How does this work under the hood?¶
Both backends implement the same GraphStore, VectorStore, and
EmbeddingProvider protocols (engrama/core/protocols.py). A single
factory in engrama/backends/__init__.py reads GRAPH_BACKEND from the
environment and returns the right implementation.
Skills, the MCP server, the CLI, and the Python SDK are written against the protocols — they don't know which backend is underneath. That's why swapping is a one-variable change.
See architecture.md for the full layer diagram, and DDR-004 for the design rationale of the portable backend.
Frequently asked¶
Can I run both backends at the same time? You can, but a single Engrama process binds to one. Different processes can target different backends — useful for testing or migrations.
Does SQLite support all the features Neo4j has? For the public Engrama API (the 12 MCP tools, the SDK, the CLI), yes — they're feature-equivalent and exercised by the same parameterised contract suite. The only thing SQLite cannot do is execute raw Cypher patterns; it uses pre-translated SQL queries instead. If a future feature needs ad-hoc Cypher, the Neo4j backend will get it first.
What about embeddings?
Both backends support the full hybrid-search stack (vector + fulltext +
graph boost + temporal). SQLite stores vectors via sqlite-vec in the
same .db file; Neo4j uses its native vector index.
If the graph backend is healthy but the embedding service is down, Engrama degrades to fulltext search and reports that explicitly. This lets you distinguish "Neo4j is misconfigured" from "Ollama / embeddings are unavailable".
Does the schema migration script (engrama init) work on SQLite?

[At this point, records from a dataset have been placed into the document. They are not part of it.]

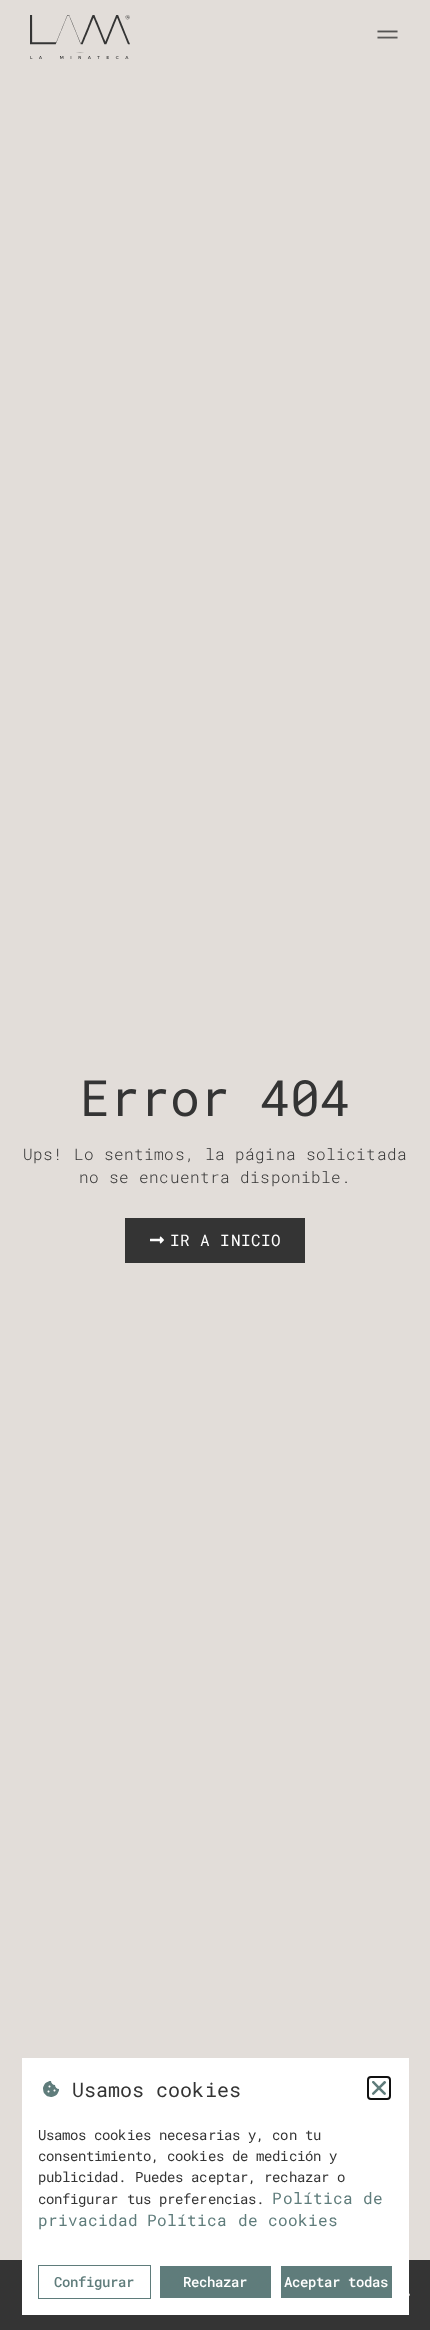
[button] (379, 2088)
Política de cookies (243, 2219)
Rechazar (215, 2281)
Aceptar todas (336, 2281)
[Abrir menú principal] (387, 34)
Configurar (94, 2281)
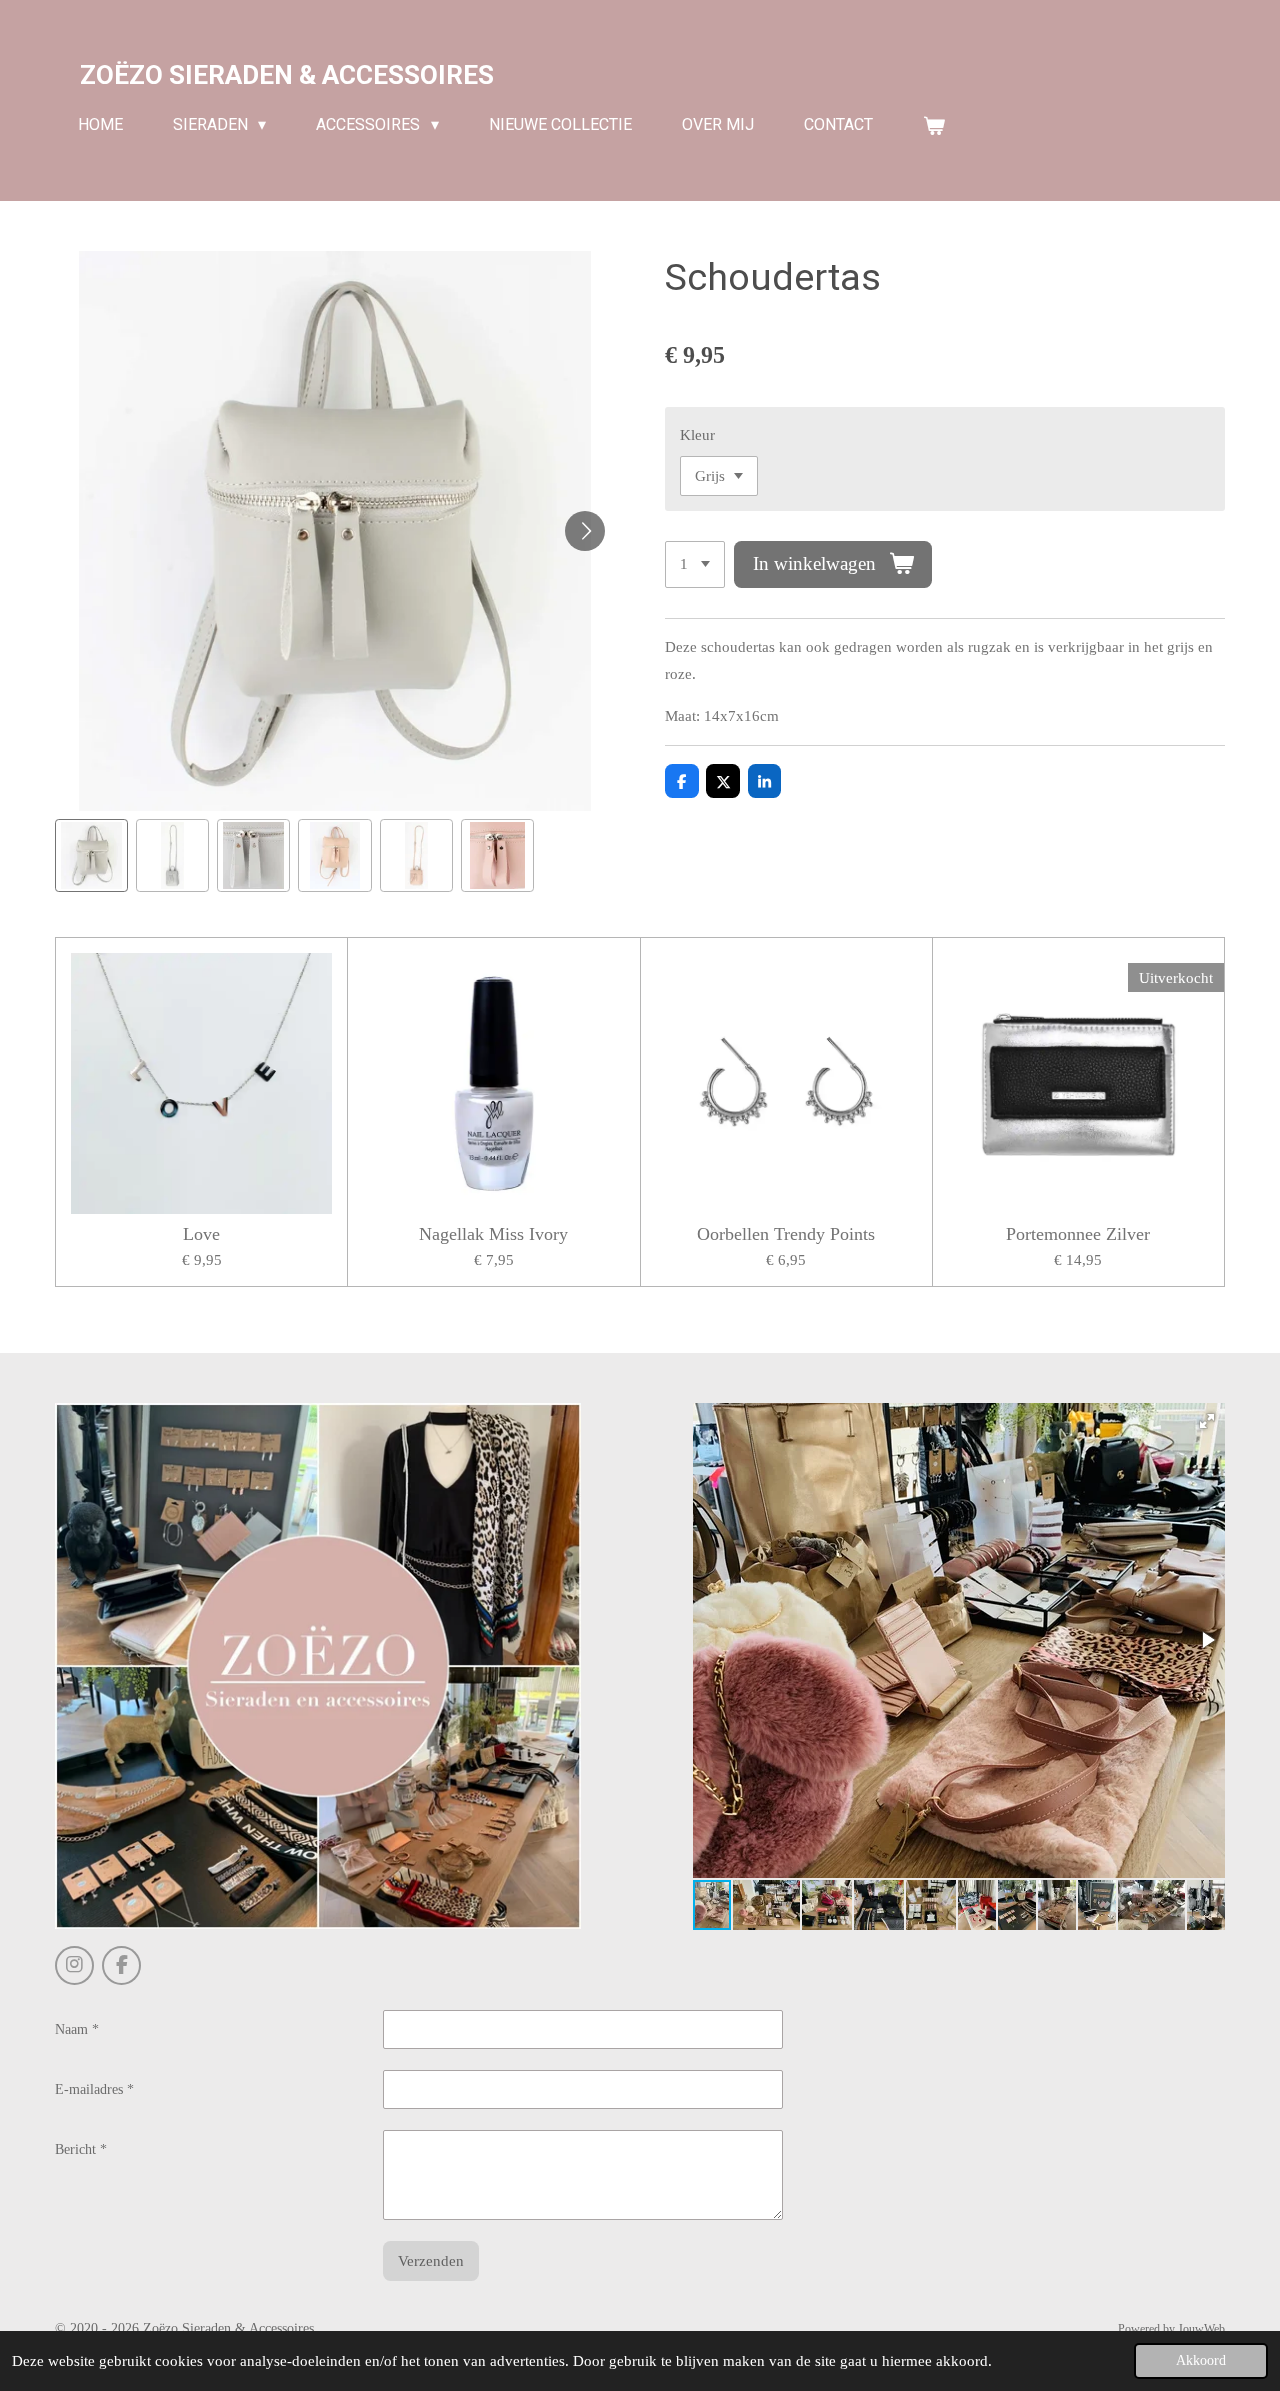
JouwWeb (1201, 2329)
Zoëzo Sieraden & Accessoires (287, 75)
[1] (695, 564)
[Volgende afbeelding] (585, 531)
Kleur (697, 435)
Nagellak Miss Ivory (493, 1234)
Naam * (77, 2029)
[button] (91, 855)
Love (201, 1234)
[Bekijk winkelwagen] (934, 125)
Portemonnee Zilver (1078, 1234)
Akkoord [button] (1201, 2360)
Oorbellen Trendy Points (786, 1234)
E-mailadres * (94, 2089)
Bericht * (81, 2149)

SQLite's schema lives in engrama/backends/sqlite/schema.sql and is
applied automatically when the database file is created. engrama init
on a SQLite backend is a no-op for schema (the Cypher constraints are
ignored) but still seeds the domain nodes from your profile.
Where is my data on each backend?
- SQLite:
~/.engrama/engrama.dbby default, or whereverENGRAMA_DB_PATHpoints. Single file. Back it up withcp. - Neo4j: inside the Docker volume
engrama_neo4j_data(or wherever you mounted Neo4j's data directory). Back it up withneo4j-admin database dump.